• THE TASK: If a line includes "card", copy it out of the entries.

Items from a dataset
▬▬▬
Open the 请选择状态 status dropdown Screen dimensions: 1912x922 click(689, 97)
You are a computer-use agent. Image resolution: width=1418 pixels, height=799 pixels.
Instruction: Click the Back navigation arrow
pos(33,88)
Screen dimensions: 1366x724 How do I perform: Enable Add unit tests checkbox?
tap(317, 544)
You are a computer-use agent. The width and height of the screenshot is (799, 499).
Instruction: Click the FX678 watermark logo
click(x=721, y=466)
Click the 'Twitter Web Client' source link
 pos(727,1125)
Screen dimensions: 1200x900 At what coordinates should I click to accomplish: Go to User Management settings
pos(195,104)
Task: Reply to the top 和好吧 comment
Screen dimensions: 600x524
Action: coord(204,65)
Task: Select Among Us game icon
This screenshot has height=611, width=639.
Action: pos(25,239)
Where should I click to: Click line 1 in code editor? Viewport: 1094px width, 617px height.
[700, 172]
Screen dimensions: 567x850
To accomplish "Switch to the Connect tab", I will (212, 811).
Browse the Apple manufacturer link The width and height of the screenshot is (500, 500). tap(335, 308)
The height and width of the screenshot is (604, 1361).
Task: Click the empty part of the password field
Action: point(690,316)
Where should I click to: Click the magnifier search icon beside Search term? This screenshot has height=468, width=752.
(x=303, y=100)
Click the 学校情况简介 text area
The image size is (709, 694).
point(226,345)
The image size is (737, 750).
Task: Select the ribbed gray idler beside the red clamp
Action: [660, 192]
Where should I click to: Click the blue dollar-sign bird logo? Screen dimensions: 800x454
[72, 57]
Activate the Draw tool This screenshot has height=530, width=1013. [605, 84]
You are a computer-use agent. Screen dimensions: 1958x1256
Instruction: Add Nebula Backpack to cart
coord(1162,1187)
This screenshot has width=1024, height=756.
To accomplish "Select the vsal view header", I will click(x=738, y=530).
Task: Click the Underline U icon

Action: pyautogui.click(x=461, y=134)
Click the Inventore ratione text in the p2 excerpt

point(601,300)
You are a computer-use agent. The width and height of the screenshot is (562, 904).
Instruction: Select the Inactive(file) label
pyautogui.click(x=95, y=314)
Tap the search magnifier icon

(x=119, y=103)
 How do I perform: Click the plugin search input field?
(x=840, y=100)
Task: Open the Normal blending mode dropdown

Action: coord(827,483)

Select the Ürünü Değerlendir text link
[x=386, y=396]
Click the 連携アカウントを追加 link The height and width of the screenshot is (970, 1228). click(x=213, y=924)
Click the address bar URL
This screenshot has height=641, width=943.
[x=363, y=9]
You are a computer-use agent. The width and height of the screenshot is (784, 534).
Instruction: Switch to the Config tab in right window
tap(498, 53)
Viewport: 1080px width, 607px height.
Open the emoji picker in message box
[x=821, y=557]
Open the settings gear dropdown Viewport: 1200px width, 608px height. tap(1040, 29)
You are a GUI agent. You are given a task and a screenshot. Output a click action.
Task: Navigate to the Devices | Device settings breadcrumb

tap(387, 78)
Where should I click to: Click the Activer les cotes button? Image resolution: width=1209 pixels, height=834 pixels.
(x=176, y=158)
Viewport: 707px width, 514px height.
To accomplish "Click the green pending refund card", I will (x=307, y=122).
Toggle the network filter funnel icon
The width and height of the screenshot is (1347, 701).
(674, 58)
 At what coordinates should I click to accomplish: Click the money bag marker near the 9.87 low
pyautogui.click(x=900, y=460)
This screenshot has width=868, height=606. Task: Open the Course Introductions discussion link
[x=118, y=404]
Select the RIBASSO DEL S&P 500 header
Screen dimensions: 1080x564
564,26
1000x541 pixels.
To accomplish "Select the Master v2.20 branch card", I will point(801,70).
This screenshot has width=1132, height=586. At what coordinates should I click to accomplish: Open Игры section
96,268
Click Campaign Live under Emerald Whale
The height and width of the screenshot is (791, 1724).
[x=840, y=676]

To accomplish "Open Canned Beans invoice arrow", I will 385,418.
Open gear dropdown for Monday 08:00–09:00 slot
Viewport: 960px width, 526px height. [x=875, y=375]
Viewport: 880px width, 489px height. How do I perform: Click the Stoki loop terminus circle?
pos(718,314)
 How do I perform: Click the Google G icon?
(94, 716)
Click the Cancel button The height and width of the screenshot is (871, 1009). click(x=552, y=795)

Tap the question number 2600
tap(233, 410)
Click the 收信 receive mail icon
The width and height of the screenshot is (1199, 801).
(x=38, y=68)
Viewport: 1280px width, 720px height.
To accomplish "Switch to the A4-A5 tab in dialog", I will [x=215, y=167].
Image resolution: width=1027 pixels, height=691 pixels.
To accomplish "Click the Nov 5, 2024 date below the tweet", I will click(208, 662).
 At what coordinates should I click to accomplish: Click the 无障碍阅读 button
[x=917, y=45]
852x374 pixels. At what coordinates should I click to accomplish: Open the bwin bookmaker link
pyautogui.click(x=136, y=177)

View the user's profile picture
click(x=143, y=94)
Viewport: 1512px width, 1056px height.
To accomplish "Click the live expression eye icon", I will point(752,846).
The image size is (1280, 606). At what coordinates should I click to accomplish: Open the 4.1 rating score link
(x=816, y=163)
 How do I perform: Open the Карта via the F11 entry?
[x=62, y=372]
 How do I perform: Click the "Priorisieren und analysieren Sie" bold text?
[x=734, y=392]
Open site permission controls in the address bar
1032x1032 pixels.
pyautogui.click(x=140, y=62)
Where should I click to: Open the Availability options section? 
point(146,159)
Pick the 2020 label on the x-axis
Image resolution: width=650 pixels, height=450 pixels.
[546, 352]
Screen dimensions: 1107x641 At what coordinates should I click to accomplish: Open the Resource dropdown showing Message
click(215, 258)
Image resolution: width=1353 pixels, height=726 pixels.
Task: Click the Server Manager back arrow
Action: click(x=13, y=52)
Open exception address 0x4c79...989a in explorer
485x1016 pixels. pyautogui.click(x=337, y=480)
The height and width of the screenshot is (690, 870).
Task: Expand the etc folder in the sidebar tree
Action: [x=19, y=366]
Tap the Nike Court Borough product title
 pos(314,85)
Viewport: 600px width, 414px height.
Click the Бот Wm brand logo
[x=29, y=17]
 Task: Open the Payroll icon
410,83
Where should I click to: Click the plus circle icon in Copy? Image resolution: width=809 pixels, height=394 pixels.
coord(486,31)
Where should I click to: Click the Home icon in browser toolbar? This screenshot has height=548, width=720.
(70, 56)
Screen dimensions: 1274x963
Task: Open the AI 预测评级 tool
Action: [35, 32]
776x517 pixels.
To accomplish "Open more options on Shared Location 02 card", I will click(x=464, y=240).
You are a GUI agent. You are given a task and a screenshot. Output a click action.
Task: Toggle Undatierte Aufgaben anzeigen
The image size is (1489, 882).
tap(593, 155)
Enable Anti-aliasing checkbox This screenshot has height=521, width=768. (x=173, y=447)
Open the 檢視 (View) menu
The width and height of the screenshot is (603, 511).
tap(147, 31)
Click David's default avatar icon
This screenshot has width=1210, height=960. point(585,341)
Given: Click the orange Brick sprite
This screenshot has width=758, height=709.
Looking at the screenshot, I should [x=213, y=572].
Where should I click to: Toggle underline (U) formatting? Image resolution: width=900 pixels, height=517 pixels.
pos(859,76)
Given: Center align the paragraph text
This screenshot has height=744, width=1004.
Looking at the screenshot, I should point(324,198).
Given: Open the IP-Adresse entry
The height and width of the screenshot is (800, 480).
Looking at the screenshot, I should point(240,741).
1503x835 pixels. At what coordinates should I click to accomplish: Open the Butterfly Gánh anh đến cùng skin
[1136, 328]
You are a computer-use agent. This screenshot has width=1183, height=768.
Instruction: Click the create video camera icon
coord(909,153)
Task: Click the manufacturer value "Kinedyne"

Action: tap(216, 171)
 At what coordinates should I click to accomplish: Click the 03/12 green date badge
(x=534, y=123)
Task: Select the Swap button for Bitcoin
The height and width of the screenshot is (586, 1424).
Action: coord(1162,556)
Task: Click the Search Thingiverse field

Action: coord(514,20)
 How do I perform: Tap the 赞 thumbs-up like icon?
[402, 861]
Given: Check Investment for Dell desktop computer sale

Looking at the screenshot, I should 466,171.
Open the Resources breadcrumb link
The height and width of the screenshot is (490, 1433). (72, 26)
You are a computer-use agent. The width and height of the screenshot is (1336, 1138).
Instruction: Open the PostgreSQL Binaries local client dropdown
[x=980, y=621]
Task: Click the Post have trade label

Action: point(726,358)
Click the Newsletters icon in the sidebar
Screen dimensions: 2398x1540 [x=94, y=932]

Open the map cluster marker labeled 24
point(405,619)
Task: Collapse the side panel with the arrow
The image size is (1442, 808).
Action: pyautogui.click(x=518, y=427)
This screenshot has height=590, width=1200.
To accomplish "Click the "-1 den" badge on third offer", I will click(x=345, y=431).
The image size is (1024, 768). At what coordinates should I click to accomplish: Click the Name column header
▬▬▬
• WRITTEN REPLY:
To accomplish "Click the green pending refund card", I will (x=307, y=122).
To accomplish "Select the Master v2.20 branch card", I will point(801,70).
To accomplish "Open more options on Shared Location 02 card", I will click(x=464, y=240).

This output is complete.